Even businesses that take time to set up their profile often make these errors:

  • Choosing the wrong primary category — This limits which searches trigger your listing
  • Using a call-tracking number as your primary number — Can cause NAP inconsistencies
  • Not responding to negative reviews — Silence looks worse than a thoughtful response
  • Uploading blurry or irrelevant photos — Hurts your credibility immediately
  • Neglecting the Q&A section — Anyone can ask questions on your profile; answer them before a stranger does
  • Leaving the business description blank — Wastes a chance to rank for more keyword variations
  • Not verifying the listing — Your profile simply will not show up in searches

How Google Decides Who Ranks in the Local Pack

Understanding what drives Google Business Profile rankings helps you make smarter decisions.
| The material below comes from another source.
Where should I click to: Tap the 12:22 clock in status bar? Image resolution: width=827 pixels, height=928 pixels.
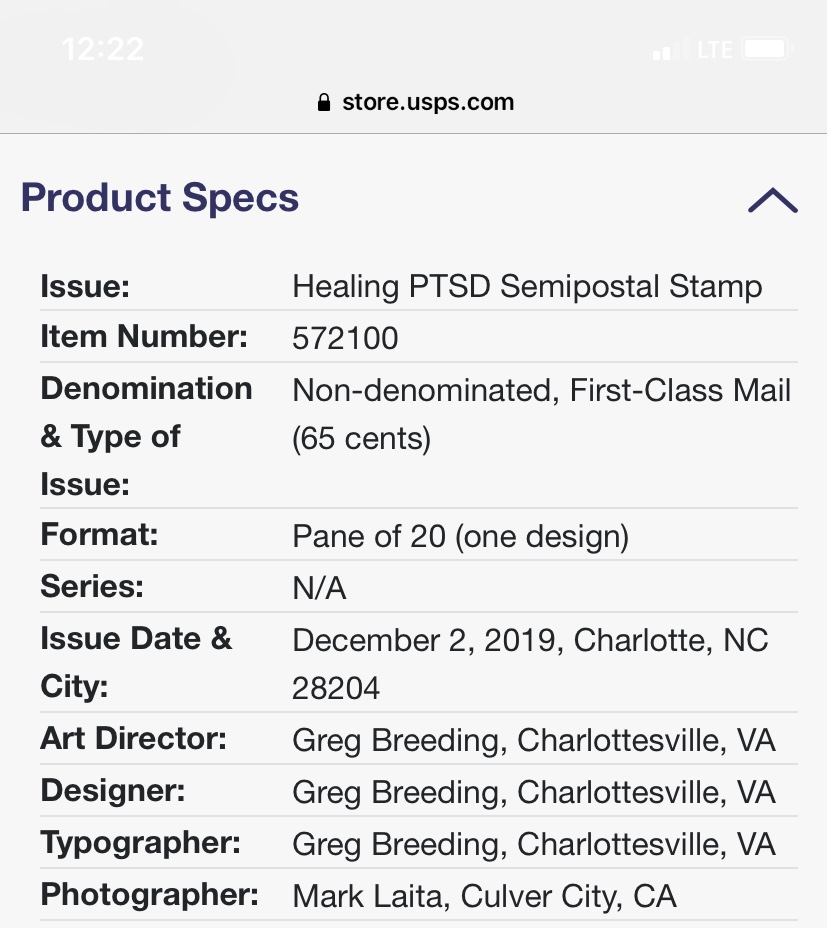point(102,49)
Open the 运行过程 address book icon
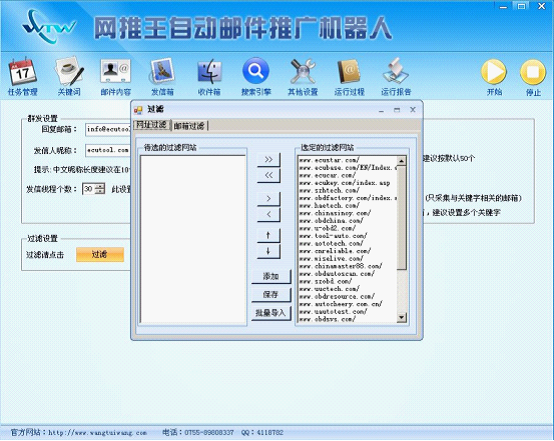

Google officially uses three factors to rank local results:

  1. Relevance — How well your profile matches what the searcher is looking for
  2. Distance — How close your business is to the searcher's location
  3. Prominence — How well-known and trusted your business is, based on links, reviews, and citations

You cannot control distance. But you can absolutely improve your relevance (through thorough profile setup and keyword-rich descriptions) and your prominence (through reviews, backlinks, and consistent citations).

Conclusion

Setting up a Google Business Profile the right way is one of the most cost-effective moves any local business owner can make. From claiming your listing and choosing the right category to verifying ownership, writing a strong description, uploading real photos, and consistently collecting reviews, each step builds on the last. The businesses that dominate local search results are not always the biggest or the oldest — they are the ones that show up consistently, maintain accurate information, and actively engage with their customers on their profile. Start with the basics, stay consistent with your updates, and treat your profile as the living, breathing front door of your business online. Do that, and getting found locally stops being a challenge and starts being a competitive advantage.